### 本文
# # # # # # #

戦国時代の戦を描いた絵を見てみると、大将の側にある様々な馬印や旗印、兵が背中に指している旗指物など、隊を象徴する目印が見られます。
こうした印を身に付けることは、自分の居場所を知らせると同時に、敵の攻撃が自分に向かうことも考えられました。
それも覚悟で、戦場の華として活躍した武者がいたのをご存知でしょうか。
エリートの中のエリート、戦場で異彩を放った「母衣武者」についてご紹介しましょう。

そもそも「母衣(ほろ)」って何?

「母衣武者」
「母衣武者」

母衣とは、矢や石を避けるために身に着けた、甲冑の補助的な役割を果たす武具の一種です。
兜や鎧の背中に幅広の絹の布を挟んで、風を利用して膨らませます。なので、一見すると風船を背負っているようでとても目立ちます。

母衣は武士の七つ道具(具足・刀・太刀・矢・弓・母衣・兜)のひとつに数えられており、起源は古代に遡るとても由緒のある武具でした。

母衣の歴史

「室町時代に使われた母衣の骨組み」
「室町時代に使われた母衣の骨組み」

古代の母衣は戦袍として全身を覆うもので、防寒の意味合いもありましたが、母衣が一般化してくる平安末期になると、前述の通り兜や鎧の背中に付けて、首や手の甲に紐で結ぶような形になりました。
風で膨らむと、背後からの矢を受けにくくなったそうです。弓矢が主体だったこの頃の戦闘には重宝されたのでしょうね。

室町時代になると、名乗りを上げて戦う一対一の騎馬戦から、集団戦に移行します。
それに伴い、母衣は実用性よりも見栄えが重視されるようになりました。
母衣の中に鯨の髭や竹で作った骨を入れ、風をはらまなくても膨らんだ状態になるようにしたのです。それによって自分の存在を常に示すことができるようになり、これが旗指物の一種となりました。

あの前田利家も!戦国時代の「母衣衆」は名誉の証

「金沢百万石まつり」の赤母衣衆(あかほろしゅう)
「金沢百万石まつり」の赤母衣衆(あかほろしゅう)

戦国大名は、優秀な部下や情報伝達を担う大事な使番に母衣をまとわせました。
母衣衆の一員となるのは大変名誉なことで、ごく限られたエリートにしか叶うことはなかったのです。

中でも有名なのは、織田信長の母衣衆でしょう。
黒母衣衆赤母衣衆があり、それぞれ10人ほどが在籍したようです。
赤母衣衆には若かりし日の前田利家がいたことでも知られています。今でも、前田家のお膝元の金沢で行われる「金沢百万石まつり」には、母衣衆が参加するそうですよ。

# # # # # # #

### 提供資料
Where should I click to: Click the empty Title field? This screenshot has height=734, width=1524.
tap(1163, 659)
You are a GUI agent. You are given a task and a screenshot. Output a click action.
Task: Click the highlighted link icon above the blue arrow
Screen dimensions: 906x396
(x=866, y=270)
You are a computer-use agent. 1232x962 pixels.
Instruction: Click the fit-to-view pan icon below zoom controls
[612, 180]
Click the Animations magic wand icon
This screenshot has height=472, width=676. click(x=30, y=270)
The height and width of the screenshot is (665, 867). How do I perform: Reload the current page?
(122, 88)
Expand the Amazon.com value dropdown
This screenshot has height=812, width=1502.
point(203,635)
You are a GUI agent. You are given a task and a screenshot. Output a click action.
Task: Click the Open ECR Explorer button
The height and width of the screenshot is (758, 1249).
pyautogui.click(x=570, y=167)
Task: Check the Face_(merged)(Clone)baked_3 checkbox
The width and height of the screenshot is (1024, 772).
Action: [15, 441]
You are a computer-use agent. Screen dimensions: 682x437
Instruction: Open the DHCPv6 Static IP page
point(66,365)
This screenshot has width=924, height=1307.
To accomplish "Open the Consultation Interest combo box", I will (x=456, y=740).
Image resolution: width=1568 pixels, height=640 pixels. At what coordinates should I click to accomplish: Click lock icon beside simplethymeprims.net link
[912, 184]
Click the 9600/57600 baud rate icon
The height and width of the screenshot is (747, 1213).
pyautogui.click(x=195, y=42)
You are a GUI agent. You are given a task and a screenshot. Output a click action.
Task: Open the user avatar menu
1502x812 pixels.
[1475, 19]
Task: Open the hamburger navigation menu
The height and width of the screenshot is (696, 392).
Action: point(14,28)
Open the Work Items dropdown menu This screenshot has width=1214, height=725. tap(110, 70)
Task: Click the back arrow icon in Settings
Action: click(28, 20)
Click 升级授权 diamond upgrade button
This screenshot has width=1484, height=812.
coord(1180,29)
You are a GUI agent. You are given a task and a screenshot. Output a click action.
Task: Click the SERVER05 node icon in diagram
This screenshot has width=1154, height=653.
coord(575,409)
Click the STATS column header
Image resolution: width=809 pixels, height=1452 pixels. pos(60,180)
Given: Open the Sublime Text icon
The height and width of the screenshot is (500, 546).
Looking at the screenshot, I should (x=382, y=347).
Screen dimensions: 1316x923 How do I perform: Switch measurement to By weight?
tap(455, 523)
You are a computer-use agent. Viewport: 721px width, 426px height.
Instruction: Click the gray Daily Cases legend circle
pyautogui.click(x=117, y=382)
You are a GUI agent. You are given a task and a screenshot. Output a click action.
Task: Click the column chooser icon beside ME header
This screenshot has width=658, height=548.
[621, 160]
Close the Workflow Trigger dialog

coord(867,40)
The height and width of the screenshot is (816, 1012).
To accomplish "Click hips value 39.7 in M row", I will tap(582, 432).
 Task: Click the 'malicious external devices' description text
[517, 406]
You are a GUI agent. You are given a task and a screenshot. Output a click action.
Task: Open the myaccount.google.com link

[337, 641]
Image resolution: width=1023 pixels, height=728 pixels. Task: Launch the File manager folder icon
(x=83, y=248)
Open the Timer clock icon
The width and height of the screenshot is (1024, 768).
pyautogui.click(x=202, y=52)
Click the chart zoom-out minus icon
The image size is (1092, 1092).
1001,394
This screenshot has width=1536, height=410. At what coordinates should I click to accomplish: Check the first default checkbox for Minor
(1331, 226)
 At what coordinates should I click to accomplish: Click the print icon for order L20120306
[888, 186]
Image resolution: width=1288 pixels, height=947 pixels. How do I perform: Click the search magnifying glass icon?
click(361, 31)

# # # # # # #

### 取り組む課題
本文から、「戦国大名は、優秀な部下や情報伝達を担う大事な使番に母衣をまとわせました。」という語句を含む箇所で始まり、「母衣衆が参加するそうですよ。」の直後で終わる部分を、一字一句変えずに抜き出してください。

### 記述回答
戦国大名は、優秀な部下や情報伝達を担う大事な使番に母衣をまとわせました。
母衣衆の一員となるのは大変名誉なことで、ごく限られたエリートにしか叶うことはなかったのです。

中でも有名なのは、織田信長の母衣衆でしょう。
黒母衣衆赤母衣衆があり、それぞれ10人ほどが在籍したようです。
赤母衣衆には若かりし日の前田利家がいたことでも知られています。今でも、前田家のお膝元の金沢で行われる「金沢百万石まつり」には、母衣衆が参加するそうですよ。